■ What you need to do
The answer consists of the lines from the line holding "Screen dimensions: 1512x804" through the last line of the entries, retyped exactly, and nothing else. No pictures belong in it.

■ Pixel coordinate grounding data

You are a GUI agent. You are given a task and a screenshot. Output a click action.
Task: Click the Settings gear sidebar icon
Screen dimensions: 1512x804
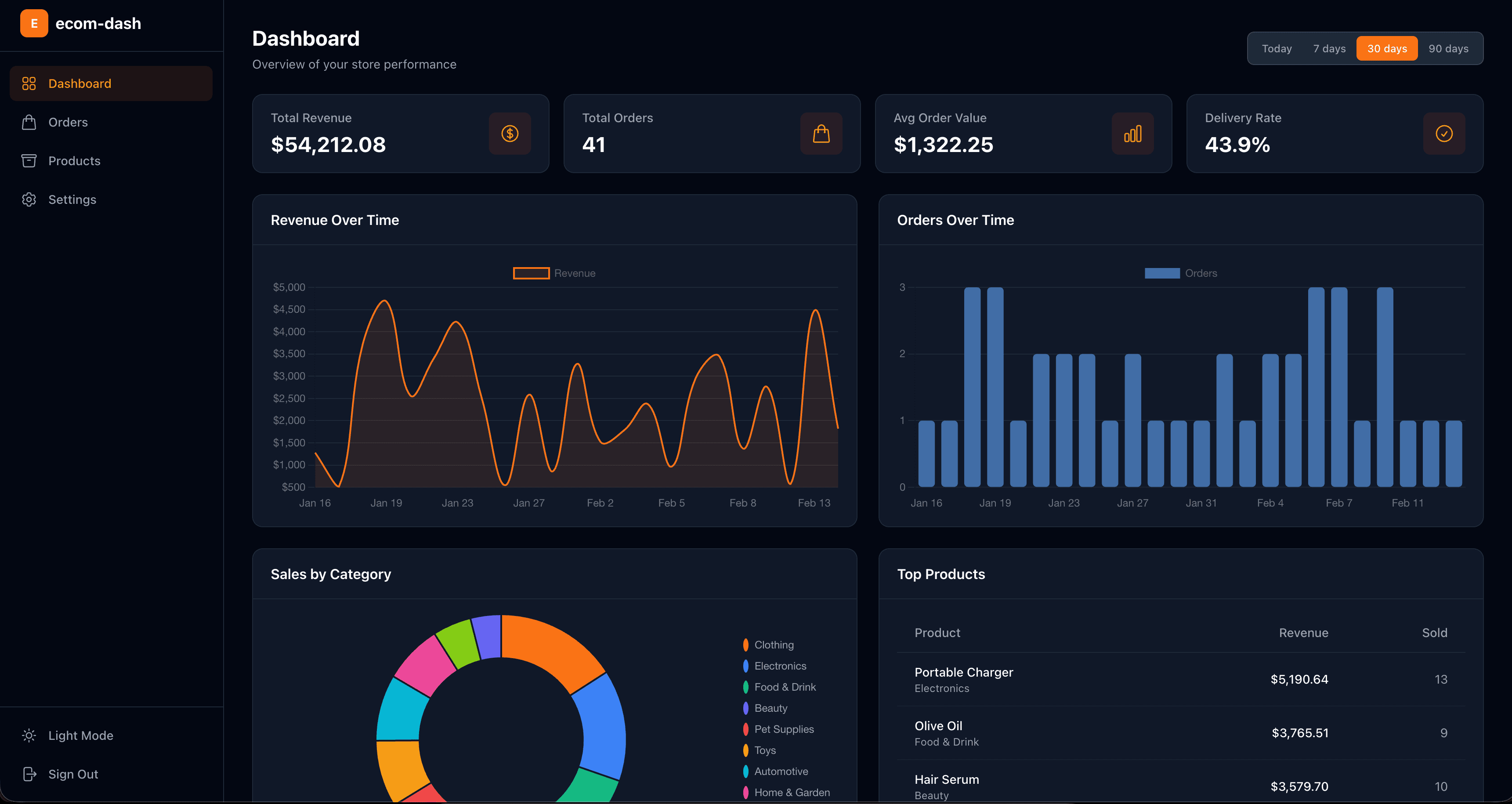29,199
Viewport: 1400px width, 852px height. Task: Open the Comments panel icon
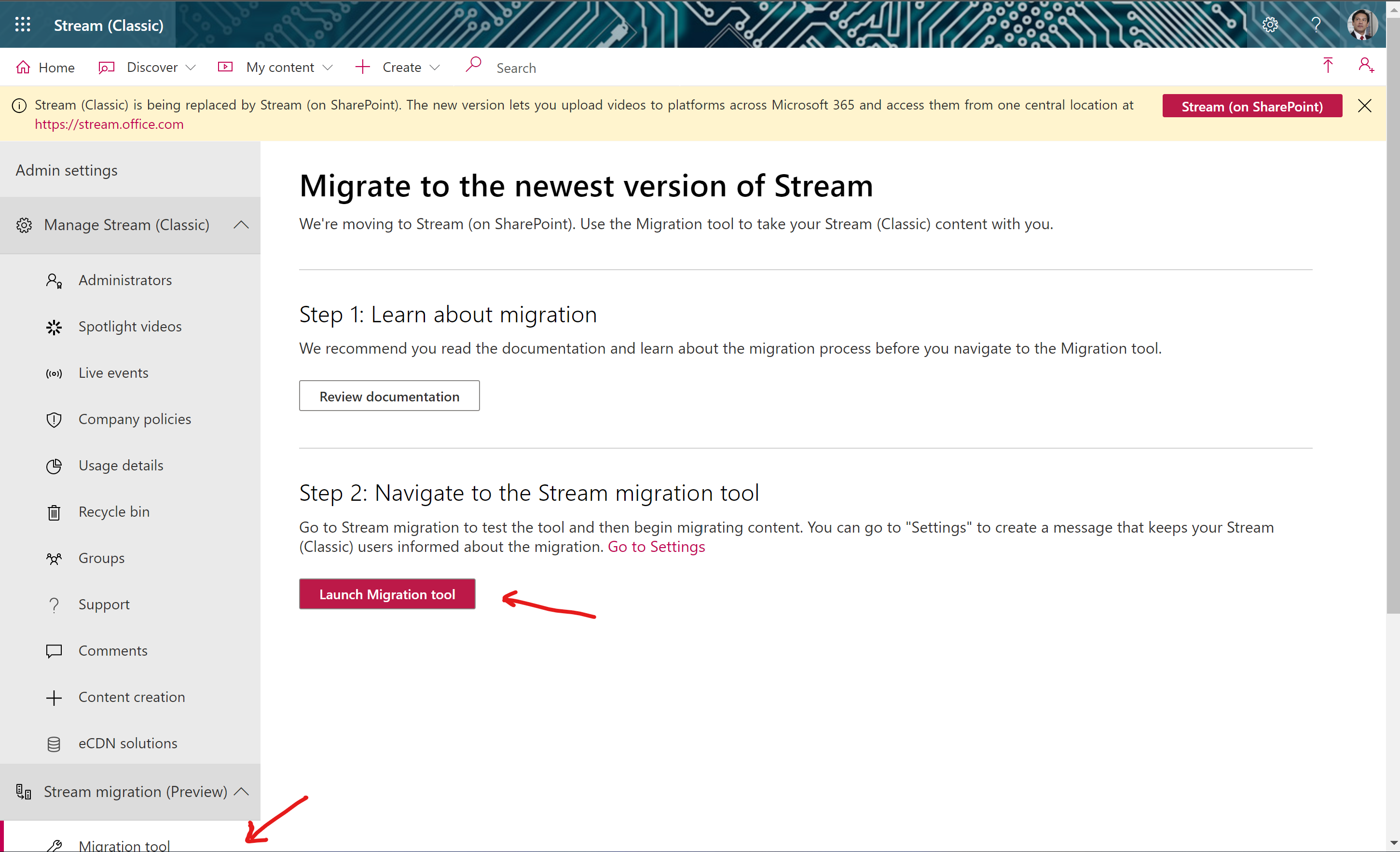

■ Task response
Screen dimensions: 1512x804
29,199
Viewport: 1400px width, 852px height. Task: Open the Comments panel icon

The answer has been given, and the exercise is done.